§ Required action: Repeat exactly the lines that begin at the one containing "Where should I" and end at the final line of the records; include no pictures and nothing else.

§ Source records:
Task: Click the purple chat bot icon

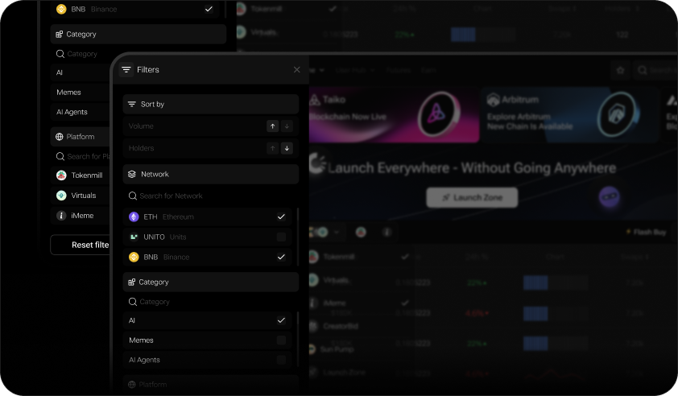Action: 608,196
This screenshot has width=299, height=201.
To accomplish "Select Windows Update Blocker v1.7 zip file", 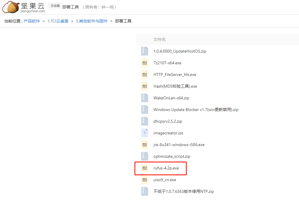I will (x=196, y=110).
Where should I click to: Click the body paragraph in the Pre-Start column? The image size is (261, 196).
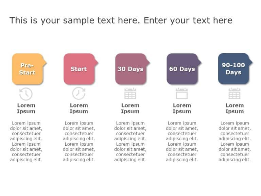26,141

§ Answer box:
Where should I click to: Click the body paragraph in the Pre-Start column? The image size is (261, 196).
26,141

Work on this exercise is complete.